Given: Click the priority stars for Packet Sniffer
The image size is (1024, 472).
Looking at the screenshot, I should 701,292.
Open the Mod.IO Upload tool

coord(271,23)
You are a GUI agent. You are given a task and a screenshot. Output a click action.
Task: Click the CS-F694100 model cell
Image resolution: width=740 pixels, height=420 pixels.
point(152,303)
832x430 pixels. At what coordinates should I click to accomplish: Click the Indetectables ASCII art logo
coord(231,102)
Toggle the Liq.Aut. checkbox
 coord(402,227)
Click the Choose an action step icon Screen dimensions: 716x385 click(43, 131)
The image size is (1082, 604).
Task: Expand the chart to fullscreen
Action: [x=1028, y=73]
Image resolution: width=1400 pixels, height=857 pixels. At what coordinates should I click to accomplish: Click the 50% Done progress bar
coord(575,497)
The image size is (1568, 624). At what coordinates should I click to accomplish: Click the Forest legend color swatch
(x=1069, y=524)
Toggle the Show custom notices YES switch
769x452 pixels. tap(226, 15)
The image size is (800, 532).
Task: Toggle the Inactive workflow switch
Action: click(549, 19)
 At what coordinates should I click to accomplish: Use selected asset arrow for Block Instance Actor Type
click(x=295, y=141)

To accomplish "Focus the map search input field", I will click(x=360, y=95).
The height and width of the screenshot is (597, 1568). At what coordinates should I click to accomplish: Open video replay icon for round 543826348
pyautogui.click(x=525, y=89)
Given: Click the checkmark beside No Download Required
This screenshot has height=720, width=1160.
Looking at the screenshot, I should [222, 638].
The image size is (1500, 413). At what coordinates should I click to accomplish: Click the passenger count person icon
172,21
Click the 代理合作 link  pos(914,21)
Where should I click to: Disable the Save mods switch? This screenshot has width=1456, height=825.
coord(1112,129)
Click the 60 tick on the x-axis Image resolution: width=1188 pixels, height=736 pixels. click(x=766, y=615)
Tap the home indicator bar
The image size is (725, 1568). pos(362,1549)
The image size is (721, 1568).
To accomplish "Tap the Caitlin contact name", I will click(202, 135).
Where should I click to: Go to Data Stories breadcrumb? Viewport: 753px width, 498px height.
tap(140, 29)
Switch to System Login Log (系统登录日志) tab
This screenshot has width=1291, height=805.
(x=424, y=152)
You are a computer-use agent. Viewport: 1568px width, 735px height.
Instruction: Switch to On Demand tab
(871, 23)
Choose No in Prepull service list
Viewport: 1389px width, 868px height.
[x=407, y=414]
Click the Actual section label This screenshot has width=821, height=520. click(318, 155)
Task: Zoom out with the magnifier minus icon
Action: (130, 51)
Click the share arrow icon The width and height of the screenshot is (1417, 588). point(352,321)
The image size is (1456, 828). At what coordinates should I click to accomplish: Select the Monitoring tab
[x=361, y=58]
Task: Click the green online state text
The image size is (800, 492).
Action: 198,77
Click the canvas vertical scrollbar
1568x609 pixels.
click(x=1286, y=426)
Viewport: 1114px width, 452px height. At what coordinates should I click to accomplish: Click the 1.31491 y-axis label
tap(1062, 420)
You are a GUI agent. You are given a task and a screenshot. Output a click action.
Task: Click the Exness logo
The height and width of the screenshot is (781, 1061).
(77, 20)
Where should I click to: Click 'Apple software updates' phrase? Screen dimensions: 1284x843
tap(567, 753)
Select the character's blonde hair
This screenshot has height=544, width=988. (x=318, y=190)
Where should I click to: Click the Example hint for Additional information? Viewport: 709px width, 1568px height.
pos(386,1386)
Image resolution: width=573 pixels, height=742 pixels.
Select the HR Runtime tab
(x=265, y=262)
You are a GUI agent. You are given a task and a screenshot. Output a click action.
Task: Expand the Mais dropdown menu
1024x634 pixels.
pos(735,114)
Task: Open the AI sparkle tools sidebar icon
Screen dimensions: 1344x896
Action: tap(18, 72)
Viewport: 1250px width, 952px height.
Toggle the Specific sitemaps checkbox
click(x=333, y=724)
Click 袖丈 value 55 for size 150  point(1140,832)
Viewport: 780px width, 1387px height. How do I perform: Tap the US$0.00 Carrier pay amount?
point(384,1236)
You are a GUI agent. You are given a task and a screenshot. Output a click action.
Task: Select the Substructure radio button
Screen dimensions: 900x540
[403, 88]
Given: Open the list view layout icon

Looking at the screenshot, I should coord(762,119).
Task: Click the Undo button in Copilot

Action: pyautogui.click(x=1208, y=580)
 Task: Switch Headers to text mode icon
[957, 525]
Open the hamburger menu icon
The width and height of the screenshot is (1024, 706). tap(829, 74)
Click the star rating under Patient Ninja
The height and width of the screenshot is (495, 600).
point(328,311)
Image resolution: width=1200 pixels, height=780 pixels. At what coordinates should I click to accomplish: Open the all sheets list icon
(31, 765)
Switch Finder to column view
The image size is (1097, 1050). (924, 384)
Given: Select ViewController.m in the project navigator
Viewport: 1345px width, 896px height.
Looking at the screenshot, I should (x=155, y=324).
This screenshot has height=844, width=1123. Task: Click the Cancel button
***
**과제 지시문**
위의 데이터를 처음부터 끝까지 한 글자도 바꾸지 말고 똑같이 다시 적으세요.

**전체 풀이**
Given: Click the priority stars for Packet Sniffer
The image size is (1024, 472).
Looking at the screenshot, I should 701,292.
Open the Mod.IO Upload tool

coord(271,23)
You are a GUI agent. You are given a task and a screenshot. Output a click action.
Task: Click the CS-F694100 model cell
Image resolution: width=740 pixels, height=420 pixels.
point(152,303)
832x430 pixels. At what coordinates should I click to accomplish: Click the Indetectables ASCII art logo
coord(231,102)
Toggle the Liq.Aut. checkbox
 coord(402,227)
Click the Choose an action step icon Screen dimensions: 716x385 click(43, 131)
The image size is (1082, 604).
Task: Expand the chart to fullscreen
Action: [x=1028, y=73]
Image resolution: width=1400 pixels, height=857 pixels. At what coordinates should I click to accomplish: Click the 50% Done progress bar
coord(575,497)
The image size is (1568, 624). At what coordinates should I click to accomplish: Click the Forest legend color swatch
(x=1069, y=524)
Toggle the Show custom notices YES switch
769x452 pixels. tap(226, 15)
The image size is (800, 532).
Task: Toggle the Inactive workflow switch
Action: click(549, 19)
 At what coordinates should I click to accomplish: Use selected asset arrow for Block Instance Actor Type
click(x=295, y=141)

To accomplish "Focus the map search input field", I will click(x=360, y=95).
The height and width of the screenshot is (597, 1568). At what coordinates should I click to accomplish: Open video replay icon for round 543826348
pyautogui.click(x=525, y=89)
Given: Click the checkmark beside No Download Required
This screenshot has height=720, width=1160.
Looking at the screenshot, I should [222, 638].
The image size is (1500, 413). At what coordinates should I click to accomplish: Click the passenger count person icon
172,21
Click the 代理合作 link  pos(914,21)
Where should I click to: Disable the Save mods switch? This screenshot has width=1456, height=825.
coord(1112,129)
Click the 60 tick on the x-axis Image resolution: width=1188 pixels, height=736 pixels. click(x=766, y=615)
Tap the home indicator bar
The image size is (725, 1568). pos(362,1549)
The image size is (721, 1568).
To accomplish "Tap the Caitlin contact name", I will click(202, 135).
Where should I click to: Go to Data Stories breadcrumb? Viewport: 753px width, 498px height.
tap(140, 29)
Switch to System Login Log (系统登录日志) tab
This screenshot has width=1291, height=805.
(x=424, y=152)
You are a computer-use agent. Viewport: 1568px width, 735px height.
Instruction: Switch to On Demand tab
(871, 23)
Choose No in Prepull service list
Viewport: 1389px width, 868px height.
[x=407, y=414]
Click the Actual section label This screenshot has width=821, height=520. click(318, 155)
Task: Zoom out with the magnifier minus icon
Action: (130, 51)
Click the share arrow icon The width and height of the screenshot is (1417, 588). point(352,321)
The image size is (1456, 828). At what coordinates should I click to accomplish: Select the Monitoring tab
[x=361, y=58]
Task: Click the green online state text
The image size is (800, 492).
Action: 198,77
Click the canvas vertical scrollbar
1568x609 pixels.
click(x=1286, y=426)
Viewport: 1114px width, 452px height. At what coordinates should I click to accomplish: Click the 1.31491 y-axis label
tap(1062, 420)
You are a GUI agent. You are given a task and a screenshot. Output a click action.
Task: Click the Exness logo
The height and width of the screenshot is (781, 1061).
(77, 20)
Where should I click to: Click 'Apple software updates' phrase? Screen dimensions: 1284x843
tap(567, 753)
Select the character's blonde hair
This screenshot has height=544, width=988. (x=318, y=190)
Where should I click to: Click the Example hint for Additional information? Viewport: 709px width, 1568px height.
pos(386,1386)
Image resolution: width=573 pixels, height=742 pixels.
Select the HR Runtime tab
(x=265, y=262)
You are a GUI agent. You are given a task and a screenshot. Output a click action.
Task: Expand the Mais dropdown menu
1024x634 pixels.
pos(735,114)
Task: Open the AI sparkle tools sidebar icon
Screen dimensions: 1344x896
Action: tap(18, 72)
Viewport: 1250px width, 952px height.
Toggle the Specific sitemaps checkbox
click(x=333, y=724)
Click 袖丈 value 55 for size 150  point(1140,832)
Viewport: 780px width, 1387px height. How do I perform: Tap the US$0.00 Carrier pay amount?
point(384,1236)
You are a GUI agent. You are given a task and a screenshot. Output a click action.
Task: Select the Substructure radio button
Screen dimensions: 900x540
[403, 88]
Given: Open the list view layout icon

Looking at the screenshot, I should coord(762,119).
Task: Click the Undo button in Copilot

Action: pyautogui.click(x=1208, y=580)
 Task: Switch Headers to text mode icon
[957, 525]
Open the hamburger menu icon
The width and height of the screenshot is (1024, 706). tap(829, 74)
Click the star rating under Patient Ninja
The height and width of the screenshot is (495, 600).
point(328,311)
Image resolution: width=1200 pixels, height=780 pixels. At what coordinates should I click to accomplish: Open the all sheets list icon
(31, 765)
Switch Finder to column view
The image size is (1097, 1050). (924, 384)
Given: Select ViewController.m in the project navigator
Viewport: 1345px width, 896px height.
Looking at the screenshot, I should (x=155, y=324).
This screenshot has height=844, width=1123. Task: Click the Cancel button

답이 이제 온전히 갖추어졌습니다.